List Of Abbreviations: particulate matter (PM2.5 and PM10); acute exacerbation of chronic obstructive pulmonary disease (AECOPD); Chronic obstructive pulmonary disease (COPD); Preferred Reporting Items for Systematic Reviews and Meta-Analyses (PRISMA); Effect sizes [Citation48]; confidence intervals (CIs)

Relevance to clinical practice

Short-term exposure to PM2.5 and PM10 were reported to increase the burden of AECOPD significantly. Therefore, this study aimed to conduct a meta-analysis to explore whether PM2.5 and PM10 were associated with AECOPD hospitalization, emergency room visit, and outpatient visit. The results showed that the risk of AECOPD events (hospitalization, emergency room visit, and outpatient visit) was significantly increased with an increment of 10 µg/m3 in PM2.5 and PM10 from lag0 to lag7.

Impact statement

What does this paper contribute to the wider global clinical community?

The results showed that an increment of 10 µg/m3 in particulate matter PM2.5 and PM10 from lag0 to lag7 might significantly increase the AECOPD events, including hospitalization, emergency room, and outpatient visits.

Author contributions

Niuniu Li and Liyun Wang carried out the studies, participated in collecting data, and drafted the manuscript. Niuniu Li and Liyun Wang performed the statistical analysis and participated in its design. Kun Ji and Jianling Ma participated in the acquisition, analysis, or interpretation of data and drafted the manuscript. All authors read and approved the final manuscript.

Declaration of interest

The authors report no conflict of interest.

Statement

Manuscripts have been read and approved by all authors to meet the authorship requirements of this journal, and each author believes that the manuscript represents honest work if that information is not provided in another form.

Health and safety

This study does not involve any experimental operations, so there are no risks that might be involved in experiments or procedures, or that might involve instructions, materials, or formulas. This article complies with the relevant rules.
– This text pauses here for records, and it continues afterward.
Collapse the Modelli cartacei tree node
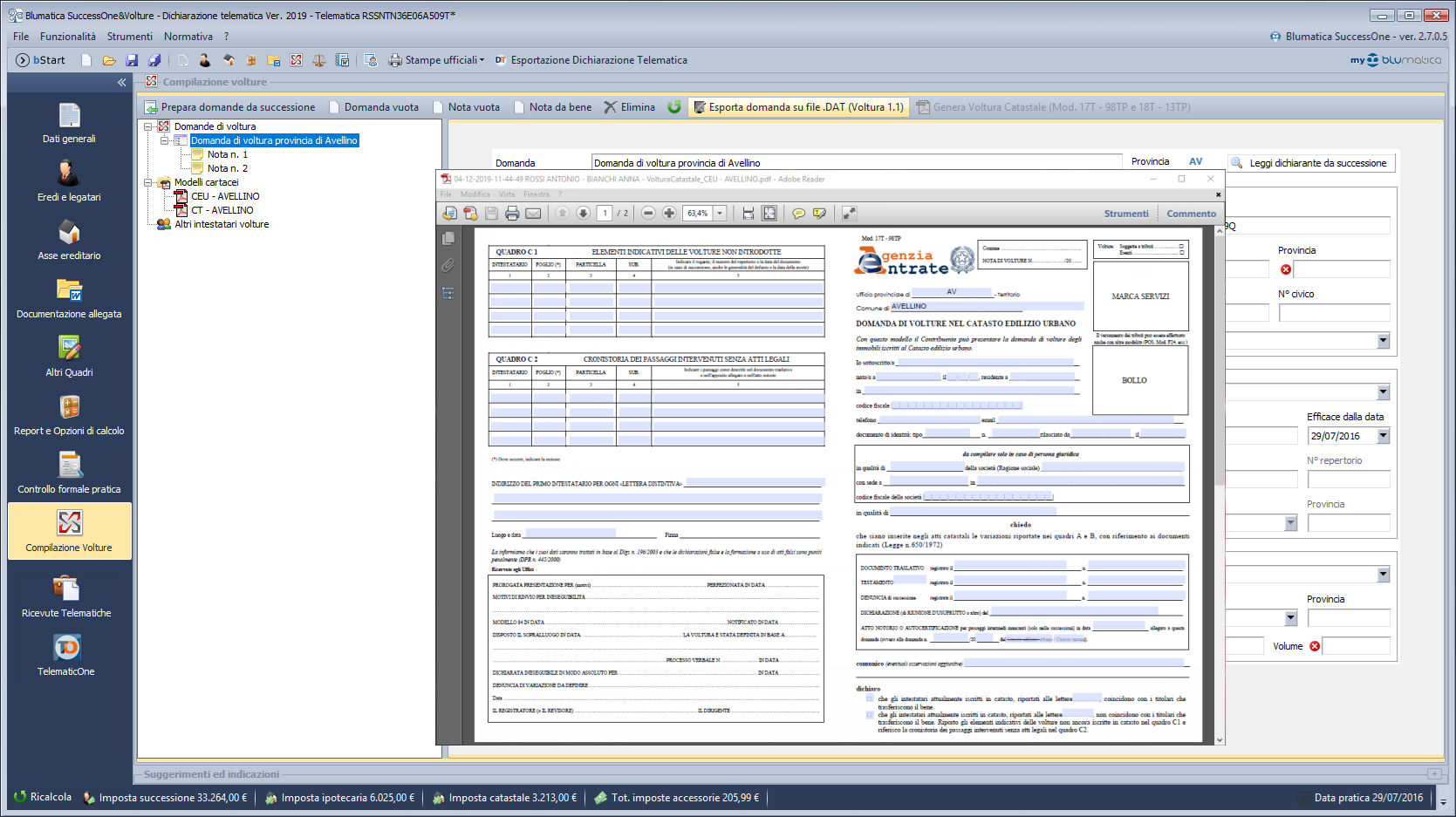Viewport: 1456px width, 817px height. point(148,182)
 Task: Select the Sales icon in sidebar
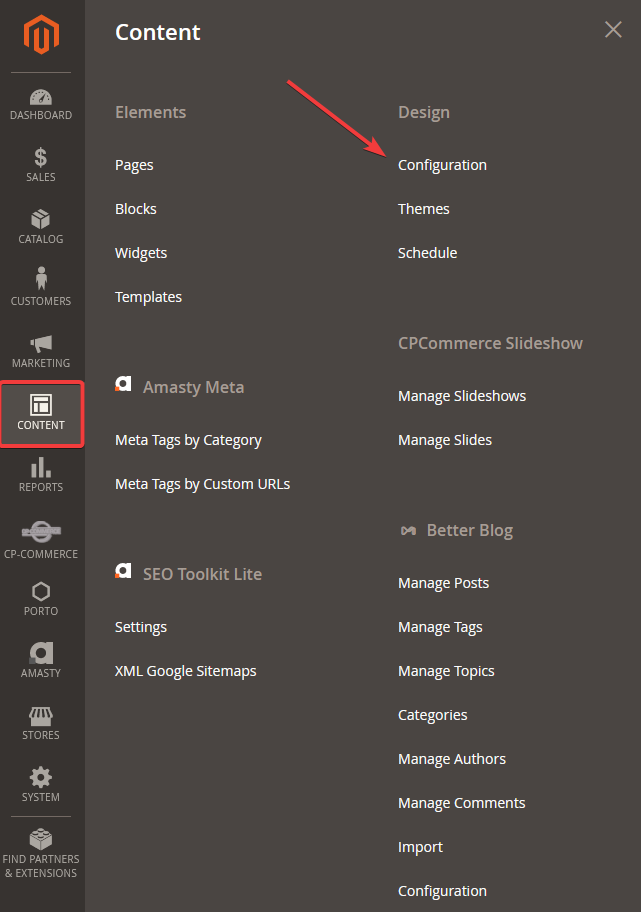pyautogui.click(x=40, y=165)
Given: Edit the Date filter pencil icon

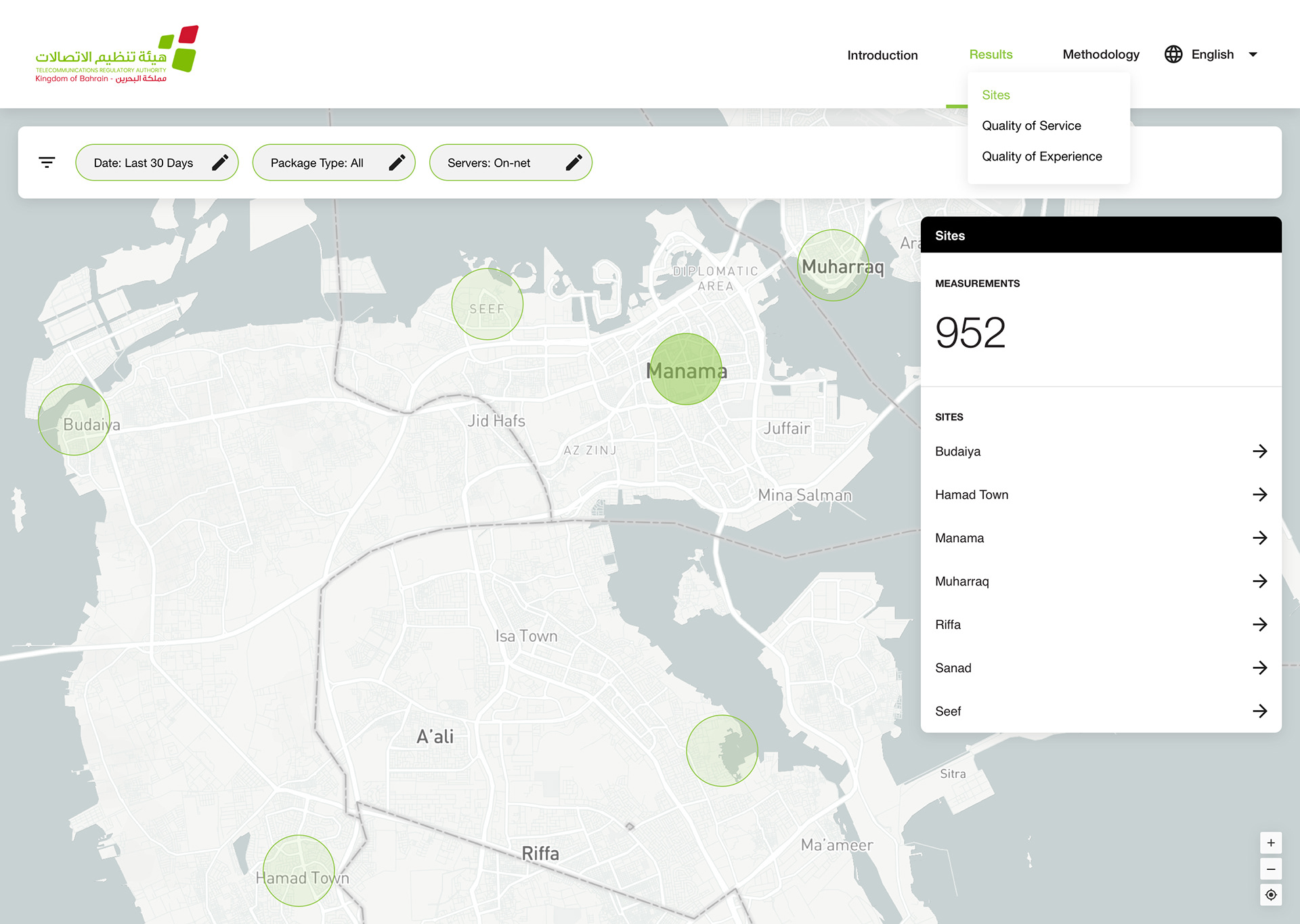Looking at the screenshot, I should 220,162.
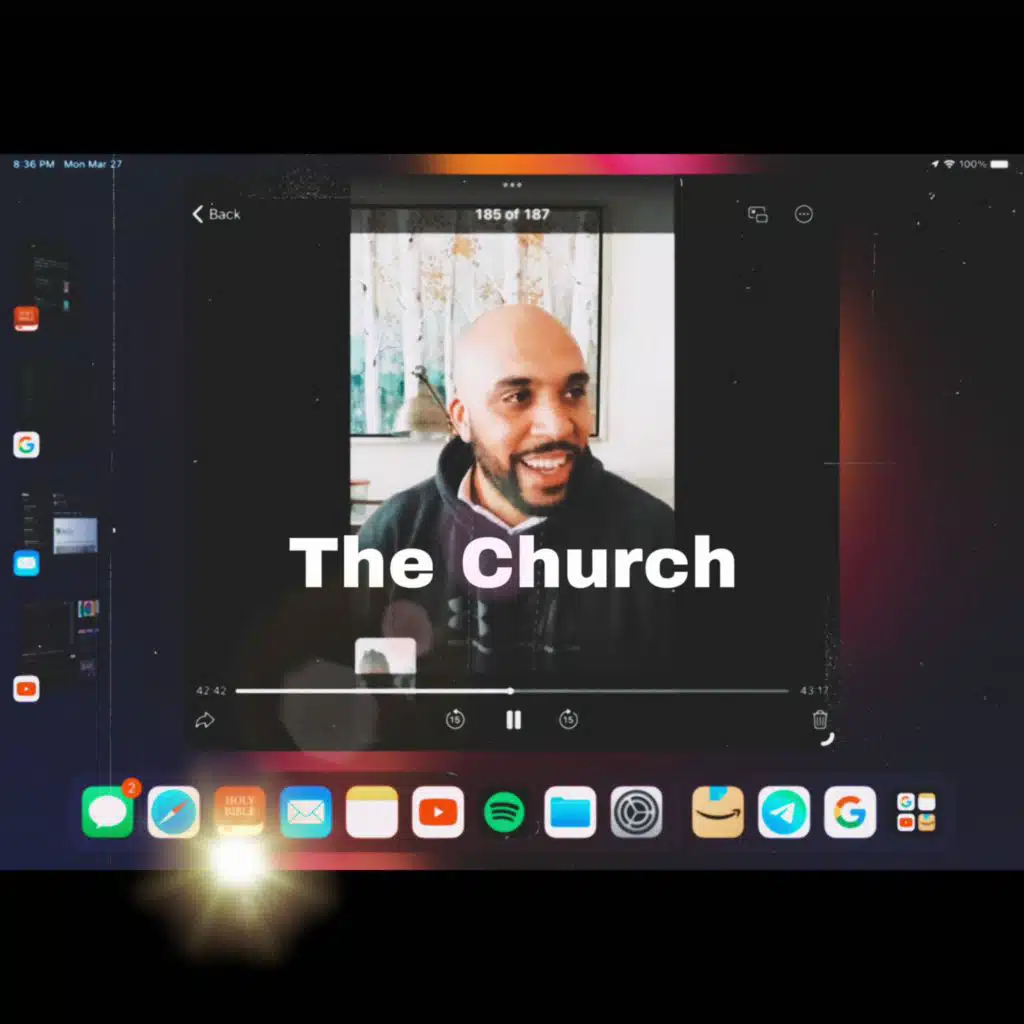Open the App Library folder in dock

coord(916,812)
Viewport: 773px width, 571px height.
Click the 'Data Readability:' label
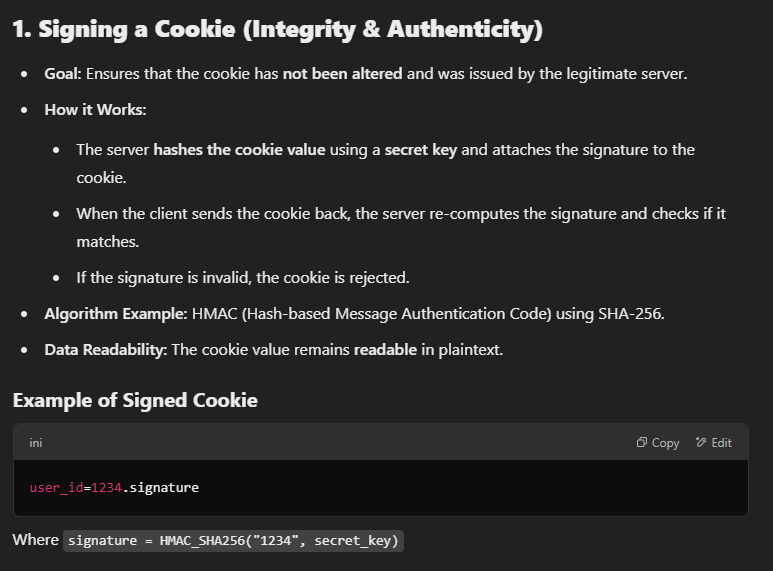[106, 350]
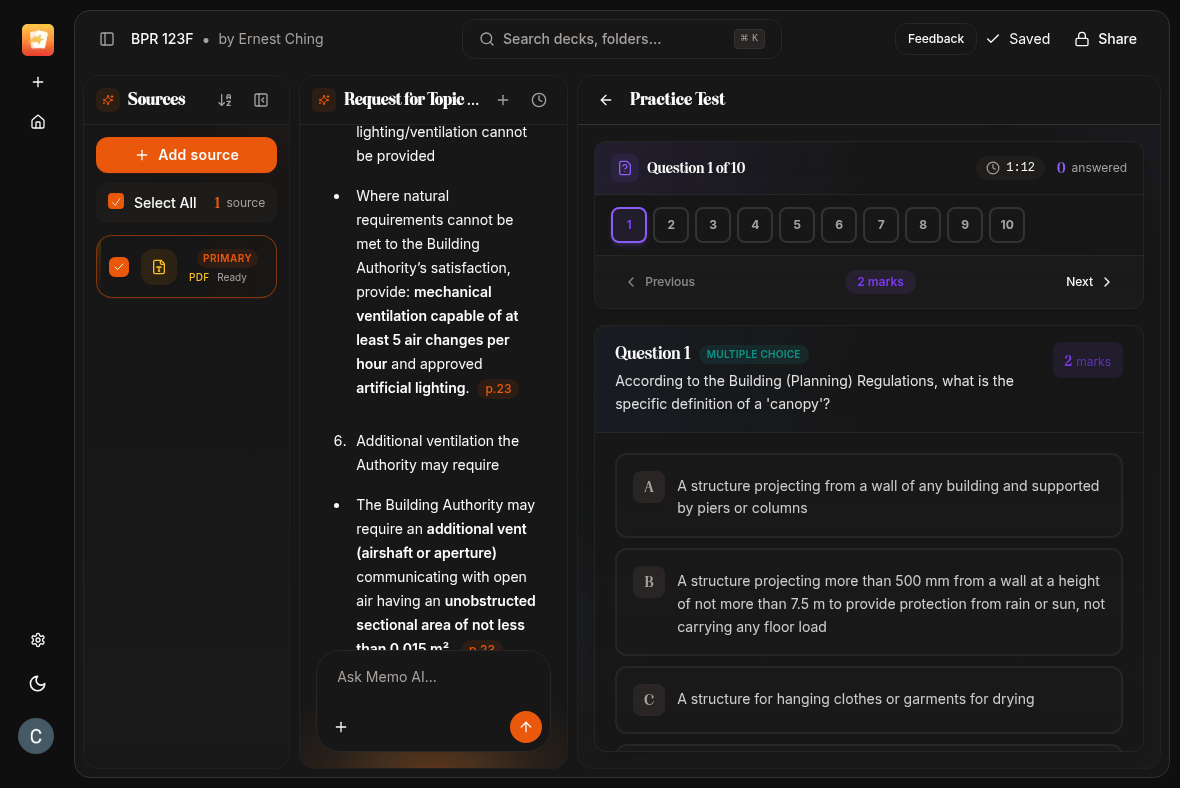Viewport: 1180px width, 788px height.
Task: Choose answer option C about hanging clothes
Action: pyautogui.click(x=868, y=699)
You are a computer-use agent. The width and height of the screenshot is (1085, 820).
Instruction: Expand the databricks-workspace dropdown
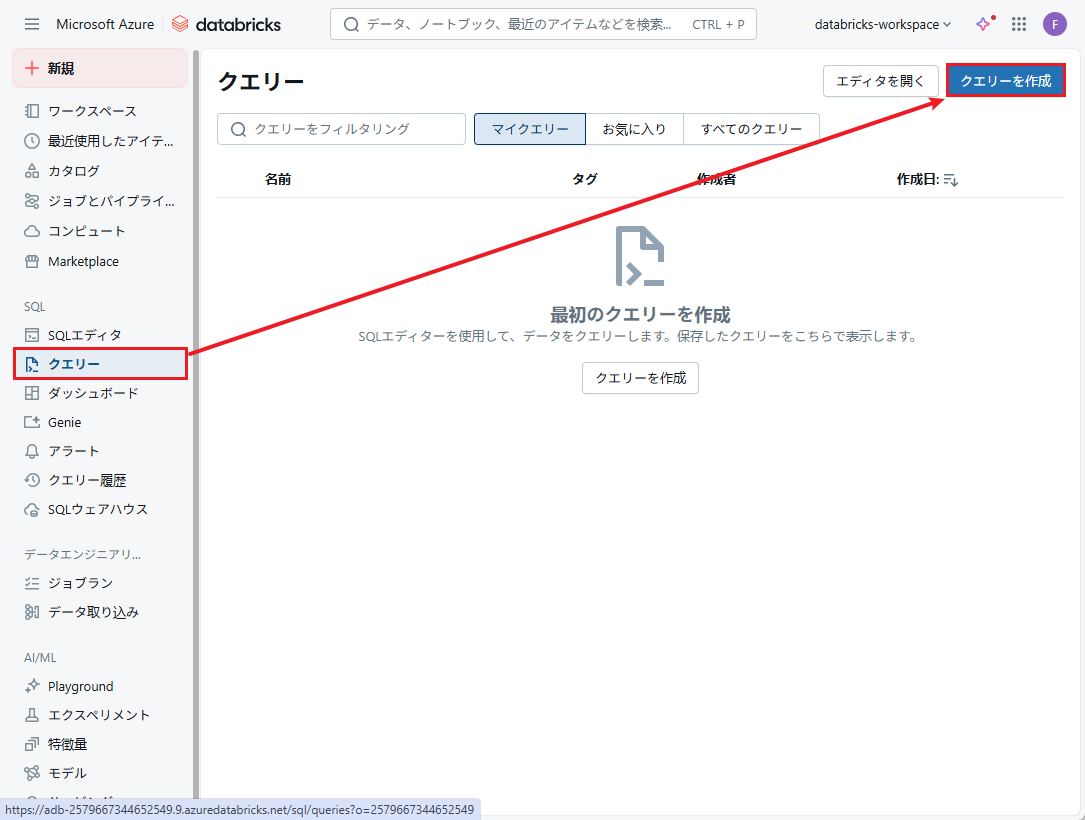click(883, 24)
Data availability statement

The authors confirm that the data supporting the findings of this study are available within the article [and/or] its supplementary materials.

Additional information

Funding

This work was supported by the National Natural Science Foundation of China (No.81373588) and Beijing University of Chinese Medicine (2018-JYbZZ-JS144).